*** THE RECORDS ***
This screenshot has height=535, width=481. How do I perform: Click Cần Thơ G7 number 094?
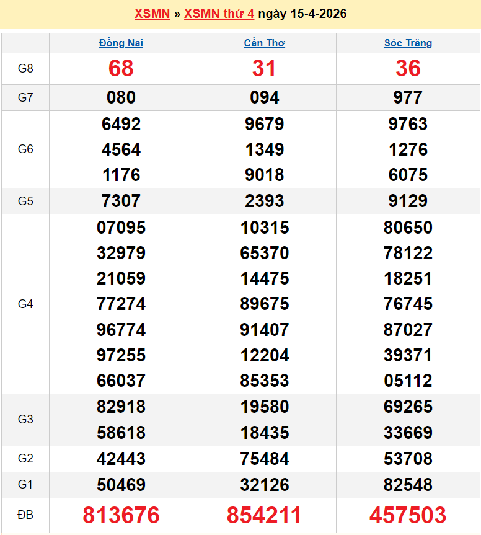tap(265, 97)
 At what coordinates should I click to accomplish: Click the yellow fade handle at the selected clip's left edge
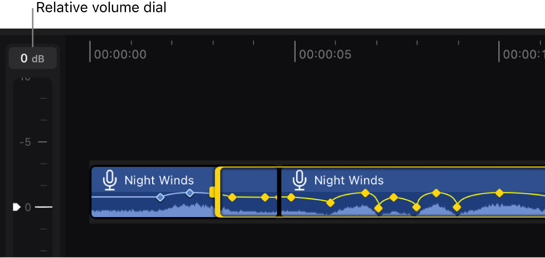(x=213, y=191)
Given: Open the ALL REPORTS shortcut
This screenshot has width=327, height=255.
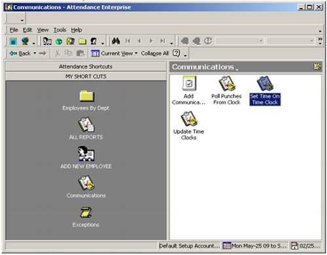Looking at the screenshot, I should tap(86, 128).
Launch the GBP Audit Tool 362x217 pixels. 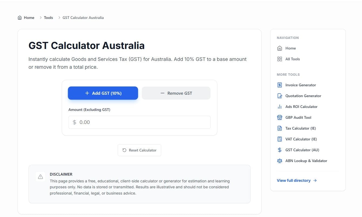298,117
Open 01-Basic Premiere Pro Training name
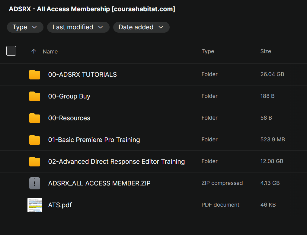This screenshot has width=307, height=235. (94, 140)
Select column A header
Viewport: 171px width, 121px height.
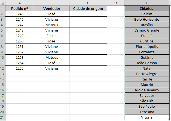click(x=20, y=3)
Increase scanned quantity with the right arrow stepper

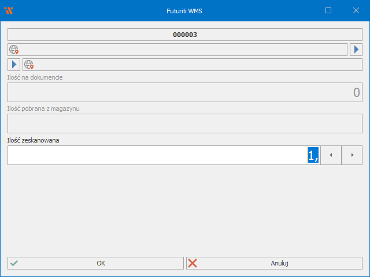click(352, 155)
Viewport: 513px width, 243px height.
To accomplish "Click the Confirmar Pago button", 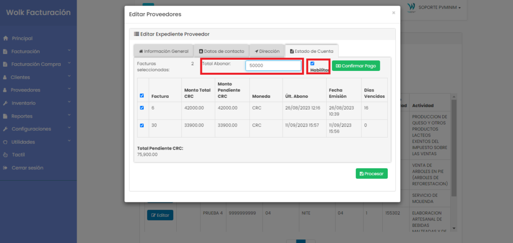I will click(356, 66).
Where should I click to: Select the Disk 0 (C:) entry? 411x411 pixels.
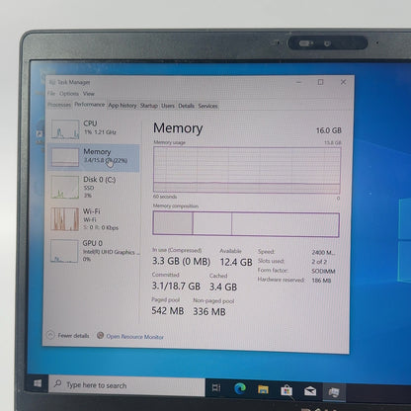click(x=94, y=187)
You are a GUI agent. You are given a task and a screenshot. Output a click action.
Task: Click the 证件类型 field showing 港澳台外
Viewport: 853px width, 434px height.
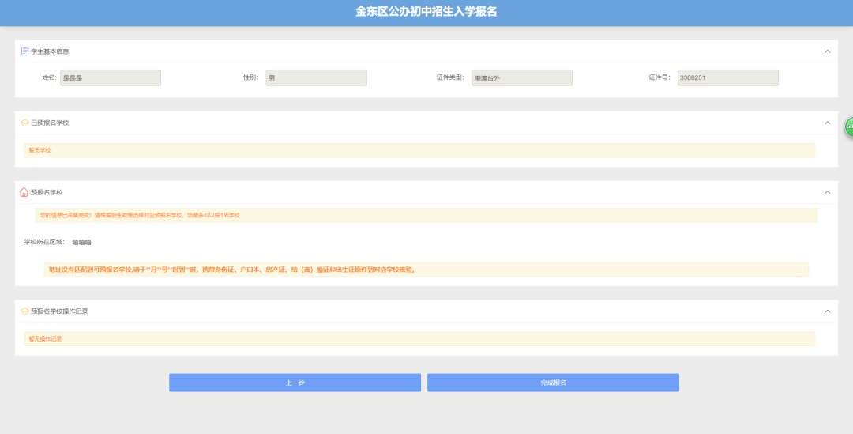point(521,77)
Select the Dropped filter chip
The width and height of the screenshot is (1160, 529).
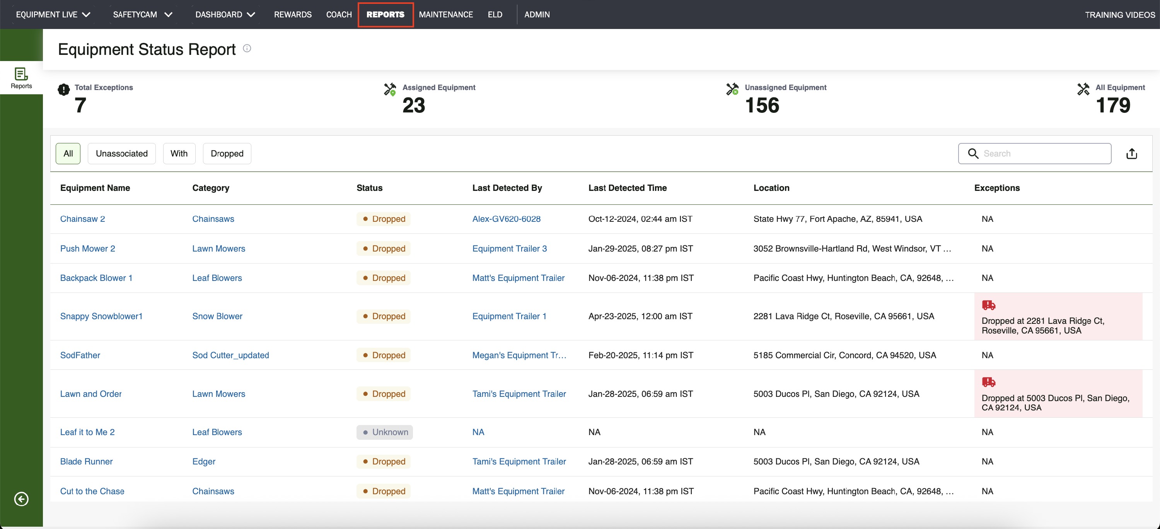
*** End of THE RECORDS ***
*** THE RECORDS ***
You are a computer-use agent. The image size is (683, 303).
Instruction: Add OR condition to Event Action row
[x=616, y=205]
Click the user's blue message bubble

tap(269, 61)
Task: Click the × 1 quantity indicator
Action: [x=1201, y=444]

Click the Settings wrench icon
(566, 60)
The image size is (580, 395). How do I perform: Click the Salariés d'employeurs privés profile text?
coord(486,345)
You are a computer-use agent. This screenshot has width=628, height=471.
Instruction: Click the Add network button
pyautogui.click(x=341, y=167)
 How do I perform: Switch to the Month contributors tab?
*** End of THE RECORDS ***
▶ _EXERCISE BRIEF_: What do the entries above read from the line containing "This screenshot has height=535, width=481." through the line containing "Given: Open the ALL REPORTS shortcut"? Output those lines exactly, both ends included, with the pictures left out.

▶ _ANSWER BELOW_:
This screenshot has height=535, width=481. How do I perform: Click Cần Thơ G7 number 094?
tap(265, 97)
 At what coordinates should I click to accomplish: Click the yellow fade handle at the selected clip's left edge
(x=213, y=191)
Given: Open the ALL REPORTS shortcut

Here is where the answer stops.